Of course, clinics are an entirely different world from classes, and as excited as I was for them, I’d be lying if I said I wasn’t nervous about how they would affect my family. Much of the time, I wouldn’t even be able to predict when I’d get home. And I was worried for more basic reasons, too. After all, I had taken a long road to vet school, one that wound through the social sciences, legal work, law school and being a stay-at-home mom. As a result, it had been more than 15 years from the time I’d taken my first vet school prerequisite until this big moment—now that it was finally here, what if I wasn’t good at the actual work of veterinary medicine? As a student, I focused on small animals and lab animals—how on earth could I deal with large animal surgery as one of my first rotations?

I had taken a long road to vet school. What if I wasn’t good at the actual work of veterinary medicine?

Fortunately, my husband has taken on more responsibility at home, and we can count on some wonderful family friends to help us out in a pinch. Fortunately, too, clinics are going well for me. I like getting to know the clients. I like coming up with differential diagnoses. I like working with the animals themselves. Finally, I’ve ended up with fond memories of that dreaded rotation in large animal surgery, especially since it introduced me to Chandler, the 19-year-old miniature horse I was soon referring to as “the best patient ever.” He loves to be brushed! You can see me with him and my classmate Sylvia Kim, V17, on Cummings School’s Facebook page—check out his charming braided forelock.

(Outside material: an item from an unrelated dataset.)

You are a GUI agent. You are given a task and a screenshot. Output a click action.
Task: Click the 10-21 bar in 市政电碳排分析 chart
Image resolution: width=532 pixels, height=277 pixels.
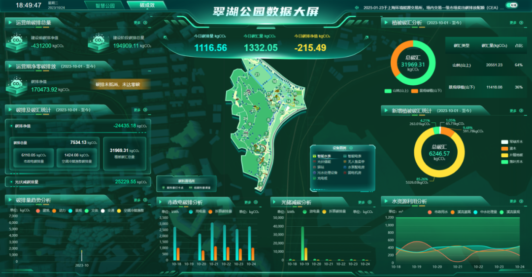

But one of the best benefits of my new career is being able to share so much of what I love with the people in my life. While I’m too busy to volunteer in my sons’ classrooms as much as I used to, I still get there, and when I do, I teach the students about animal care. I talk to my husband and my sons and my sons’ friends about Chandler and other patients, like the pot-bellied pig I’ve enjoyed walking on a lead. My family is, I think, happy that I am happy—which makes me happier still.